S3 Chapter 7: International Exam Review

How to Use This Review Pack

This handout is a high-yield revision guide for S3 topics: Sampling $\rightarrow$ Combinations of RVs $\rightarrow$ Estimation & CI $\rightarrow$ CLT & Mean Tests $\rightarrow$ Correlation $\rightarrow$ $\chi^2$ Tests.

Running Case: HelloTea

We will keep using HelloTea to connect ideas:

Population: all students (e.g. 3000).
Sample: e.g. $n=200$ students chosen by a sampling method.
Data types: ratings (1—5), drink choice (tea/coffee/hot chocolate), screen-time, etc.

Chapter 1 Review: Sampling Methods (Getting Good Data)

Core Definitions

Definition: Population, Sample, Sampling Frame

Population: the full group of interest.
Sample: the selected observations from the population.
Sampling frame: the actual list you can sample from.

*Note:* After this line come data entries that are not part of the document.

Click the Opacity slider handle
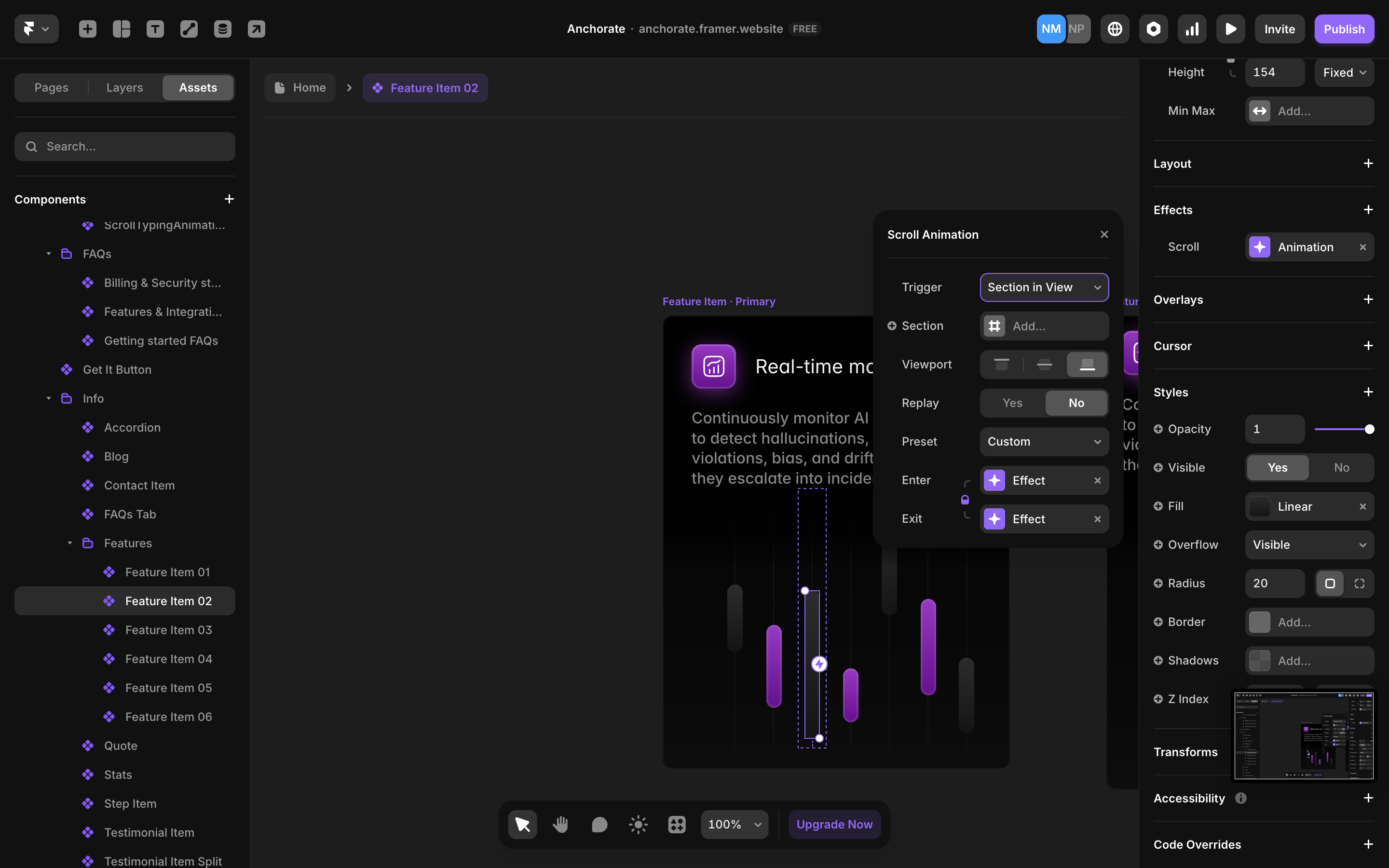The height and width of the screenshot is (868, 1389). coord(1369,429)
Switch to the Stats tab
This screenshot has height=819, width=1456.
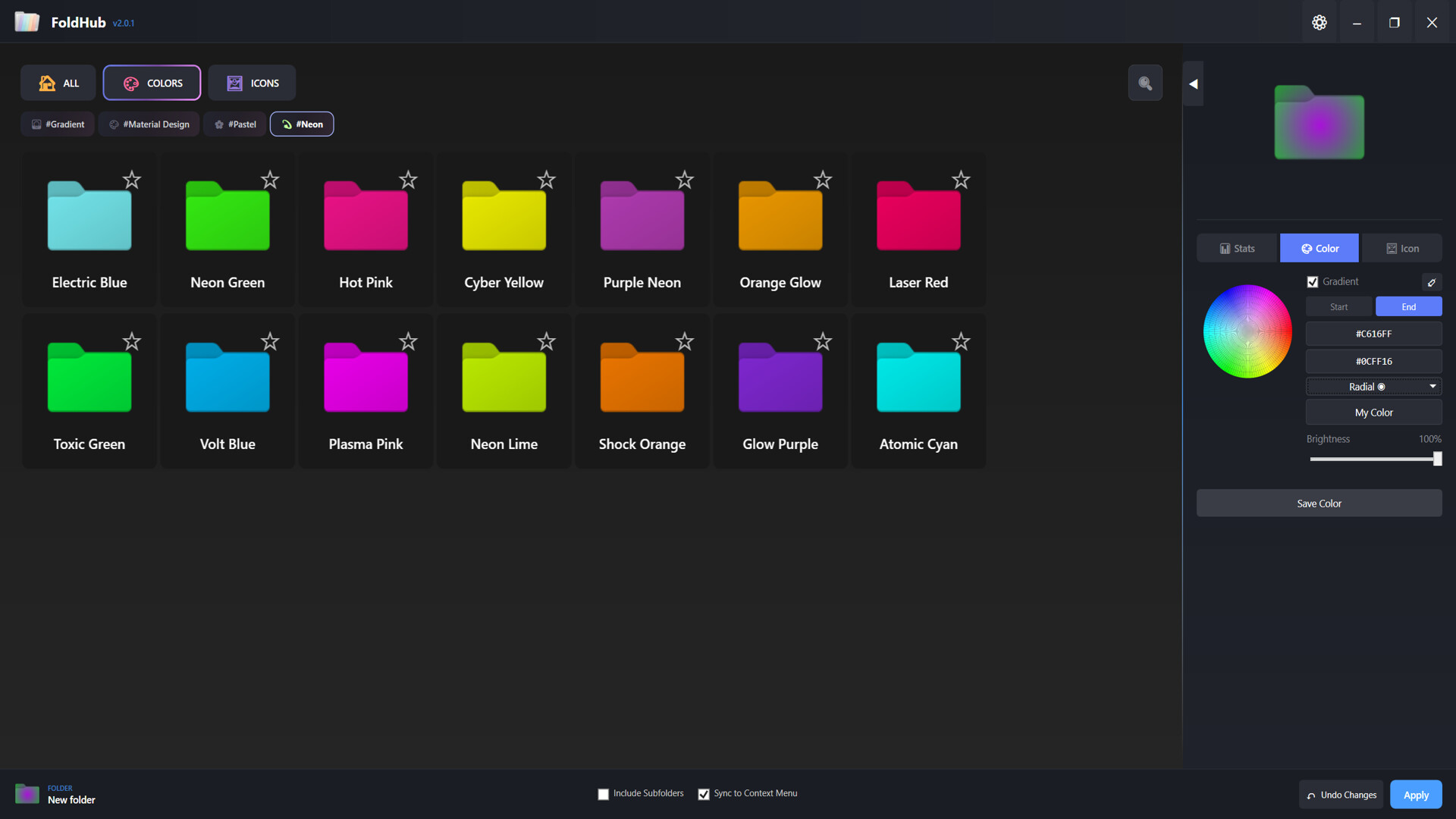pos(1236,248)
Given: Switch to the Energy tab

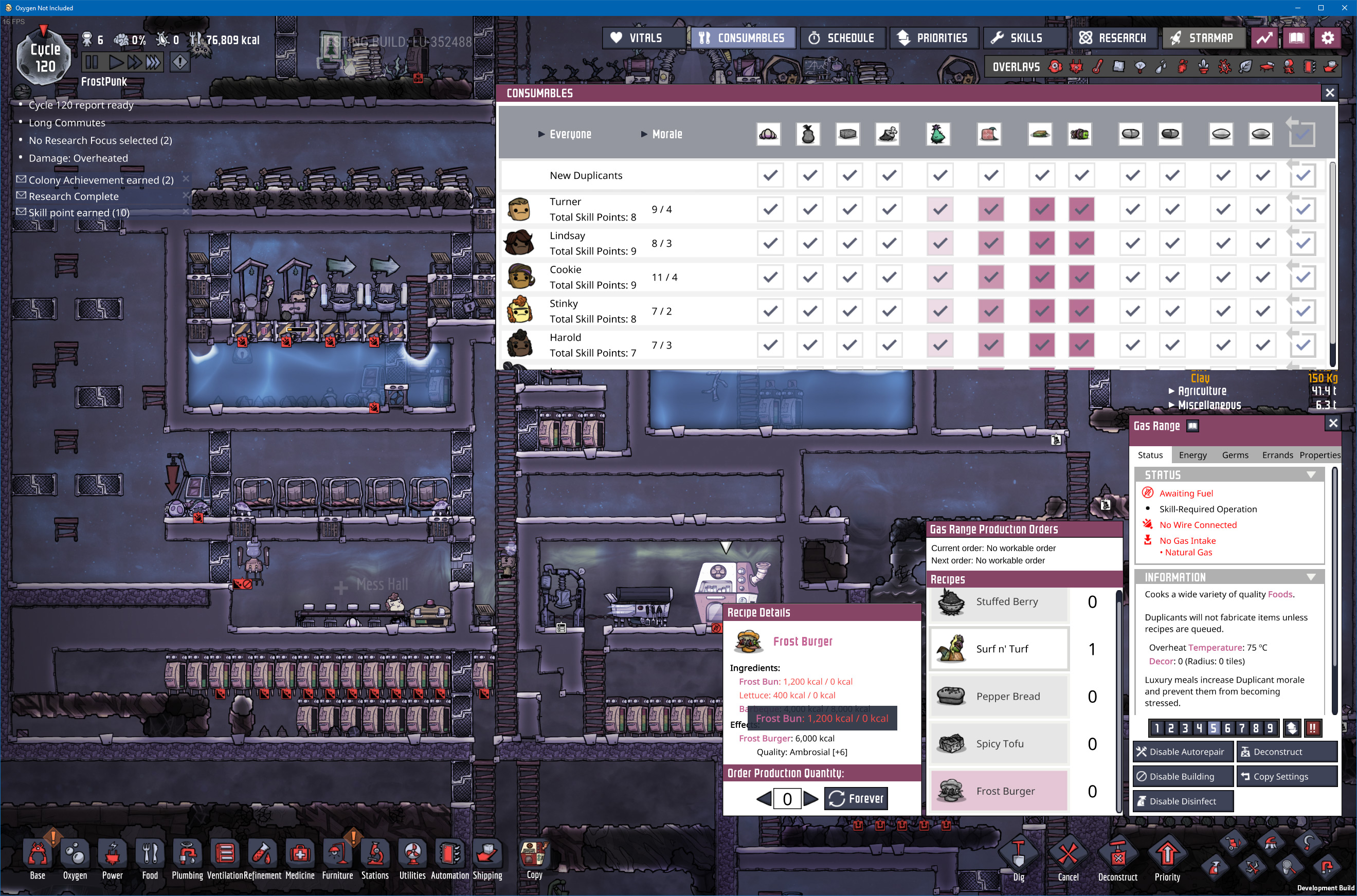Looking at the screenshot, I should pyautogui.click(x=1192, y=455).
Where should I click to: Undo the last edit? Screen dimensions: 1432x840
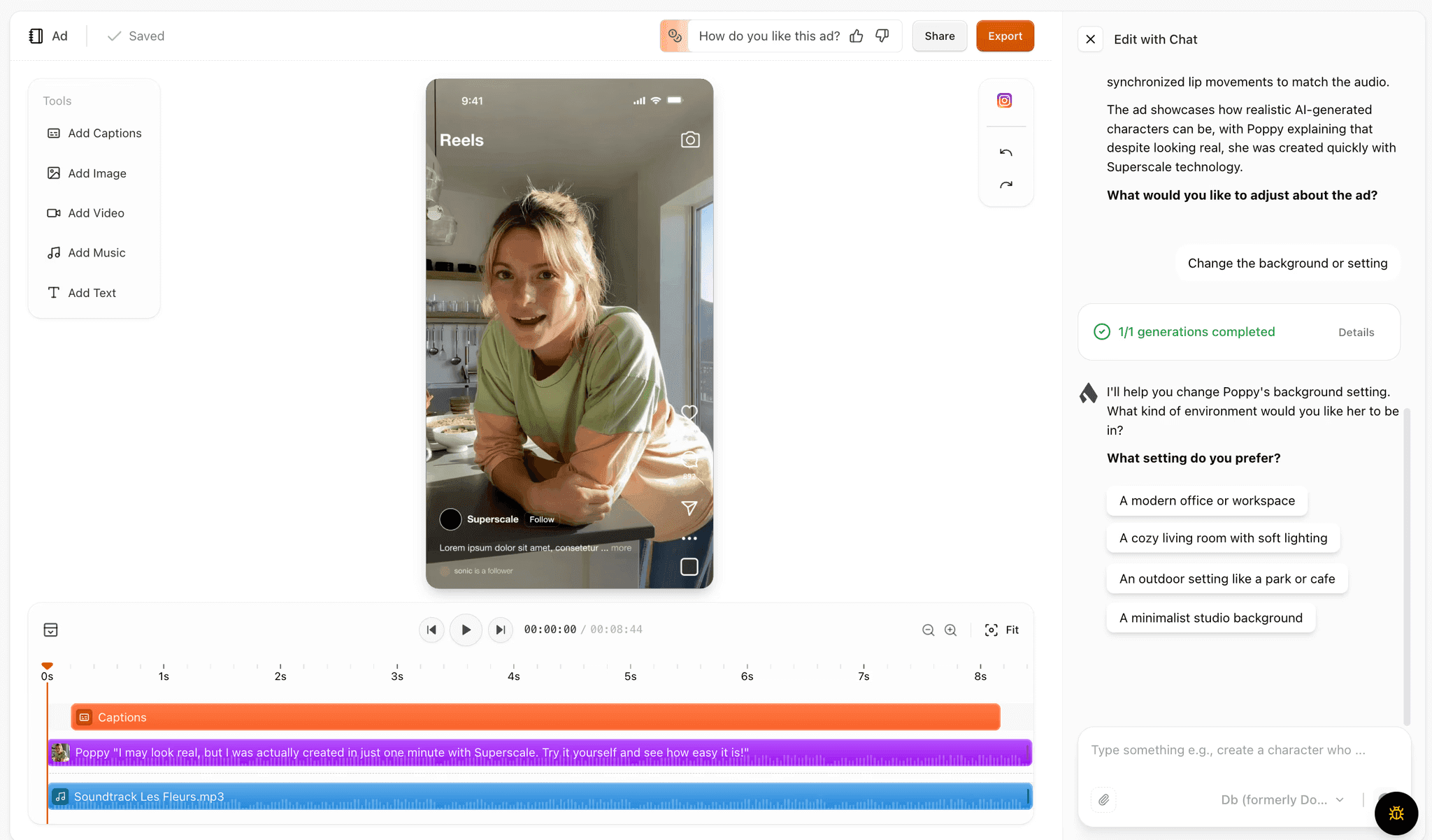1005,152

Four Methods You Must Know

Method	Random?	How to do it	Main risk / limitation
Simple Random (SRS)	Yes	choose $n$ IDs using RNG / random number table	can be time-consuming; may miss small subgroups by chance
Systematic	Partly	choose random start, then every $k$ th	periodicity (hidden patterns in the list)
Stratified	Yes (within strata)	split into strata, SRS inside each	need strata info beforehand; more steps
Quota	No	set quotas, then convenience within each	selection bias; no valid sampling error / inference guarantee

Common Exam Pitfalls (From Examiner Reports)

Missing the numbering step: Before using random numbers, you MUST explicitly state that you will “number/label the sampling frame (e.g., from 1 to $N$ ).”
Systematic sampling errors: If the period is $k$ , students often forget that you cannot select two adjacent items.
Vague language: Stating a method is “more accurate” or “more representative” usually scores zero. Use precise terms like “reflects the population structure” (for stratified) or “gives every item an equal chance of selection” (for simple random).
Quota vs. Stratified: Quota sampling suffers from interviewer bias (the person choosing who to survey), which means no valid sampling error can be calculated.

Chapter 2 Review: Combinations of Random Variables

Core Rules for Expectation and Variance

The Biggest Exam Trap: $3X$ vs $X_1+X_2+X_3$

Scenario	Notation	Variance
”3 times the weight of a randomly chosen bag"	$3X$	$\mathrm{Var}(3X) = 3^2 \mathrm{Var}(X) = \mathbf{9\mathrm{Var}(X)}$
"The total weight of 3 randomly chosen bags”	$X_1 + X_2 + X_3$	$\mathrm{Var}(X_1+X_2+X_3) = \mathbf{3\mathrm{Var}(X)}$

Common Exam Pitfalls (From Examiner Reports)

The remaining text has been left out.